Ces dernières semaines, les incertitudes liées à la pandémie ont
occasionné bien des frayeurs à la direction de l’Opéra de Marseille, qui
a dû remplacer en dernière minute le chef d’orchestre Lawrence Foster
et la mezzo Béatrice Uria Monzon, dans le rôle de Fricka. De même, il a
fallu placer l’orchestre en fond de scène afin de respecter la
distanciation sociale, ce qui a contraint Charles Roubaud à une
adaptation minimaliste de sa mise en scène déjà présentée ici même en 2007.

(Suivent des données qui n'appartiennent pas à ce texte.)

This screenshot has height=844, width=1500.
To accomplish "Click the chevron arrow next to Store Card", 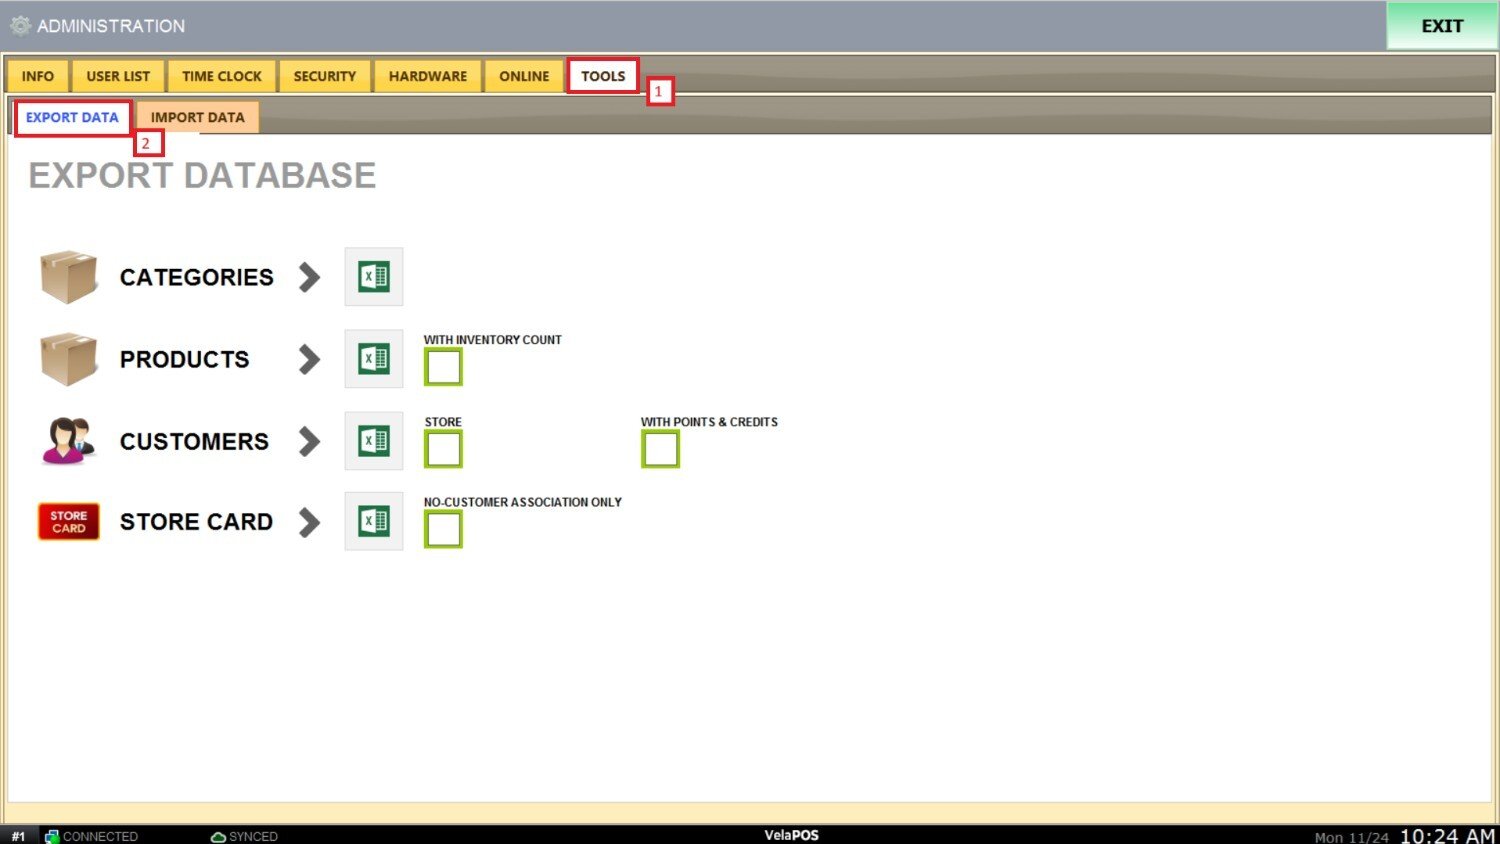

Dénué de tout accessoire, le plateau est animé des seules projections
vidéo sur le rideau qui sépare les chanteurs de l’orchestre, Roubaud
insistant sur quelques références signifiantes (le bouc comme symbole de
fécondité et de perversité) ou plus classiquement sur la force brute
des éléments. C’est principalement la direction d’acteur qui donne de la
force à son travail, bénéficiant de la proximité de la scène avec le
public, tout en se permettant quelques rares audaces : Siegmund séduit
ainsi Sieglinde dès leur premier contact, en buvant l’eau recueillie
dans ses mains, tandis que Wotan apparaît comme un personnage plus
sombre et cruel, autant dans son apparence physique que dans le meurtre
inattendu de Hunding.
La réussite de la production tient avant tout du plateau vocal réuni,
qui recueille des applaudissements enthousiastes de la part d’un public
volontiers rajeuni – on note là les heureux effets de la mise en place
du programme « Fortissimo! », voilà trois ans, qui offre aux moins de
28 ans des tarifs imbattables (10 euros la place en dernière minute,
notamment). De quoi se délecter de l’incontestable flair du directeur de
l’Opéra de Marseille en matière de voix, comme le prouve la réunion
d’un couple d’exception, constitué de Nikolai Schukoff (Siegmund) et
Sophie Koch (Sieglinde). Spécialiste du répertoire straussien et
wagnérien, la mezzo française ose ainsi aborder un rôle plus aigu que sa
tessiture – à la manière de l’évolution vocale de Petra Lang, par
exemple. Le pari est tenu haut la main, tant Koch impressionne par ses
qualités de diction, avant de se saisir des périlleuses difficultés dans
l’aigu sans jamais sacrifier à la rondeur d’émission. A ses côtés,
Nikolai Schukoff emporte également l’adhésion par ses qualités
d’articulation, au service d’une force de conviction peu commune. Même
si son émission se rétrécit dans le suraigu, au détriment de la
substance, le ténor autrichien impressionne par la parfaite maîtrise
technique de son instrument, faisant vivre le texte avec une grande
intelligence.
Sophie Koch et Nicolas Courjal |
On retrouve ces qualités d’incarnation chez Petra Lang (Brünnhilde),
autour de phrasés veloutés, d’une précision millimétrée avec
l’orchestre. Il est toutefois impossible d’oublier qu’elle n’a plus
guère l’âge du rôle, autant physiquement qu’au niveau des prouesses
vocales (suraigus arrachés et médium qui manque de soutien). Malgré
quelques passages trop mélodramatiques (avec des « r » trop appuyés),
Samuel Youn donne un éclat bienvenu à son Wotan, d’une fraîcheur vocale
insolente sur toute la tessiture, à l’instar de la radieuse Aude Extremo
(Fricka). La mezzo française trouve là un rôle à la parfaite mesure de
ses moyens, faisant valoir avec une aisance confondante la beauté de son
timbre, autant que sa voix large et admirablement projetée. A ses
côtés, l’impact physique de Nicolas Courjal donne aussi beaucoup de
satisfactions pour son court rôle de Hunding, de même que les
superlatives walkyries réunies pour l’occasion, qui démontrent toute
l’attention accordée aux seconds rôles.
La surprise vient aussi de l’adaptation orchestrale réalisée par le
compositeur et chef d’orchestre Eberhard Kloke, qui réduit l’effectif à
cinquante musiciens, là où environ quatre vingt dix sont habituellement
préférés (ce qui reste inférieur à l’orchestration originale de Wagner,
aux cent dix musiciens prévus). On gagne en légèreté et en souplesse,
sans jamais couvrir les chanteurs, ce que l’on perd en force d’impact
pour les pages guerrières, dont la fameuse « Chevauchée des Walkyries ».
A ce jeu là, la direction d’Adrian Prabava est un régal d’équilibre,
portant une attention bienvenue aux alliages de timbres parfois
morbides, sans pour autant perdre de vue l’élan narratif global, le tout
en un geste assez vif. Assurément l’un des grands atouts de la soirée,
avec le formidable plateau vocal réuni.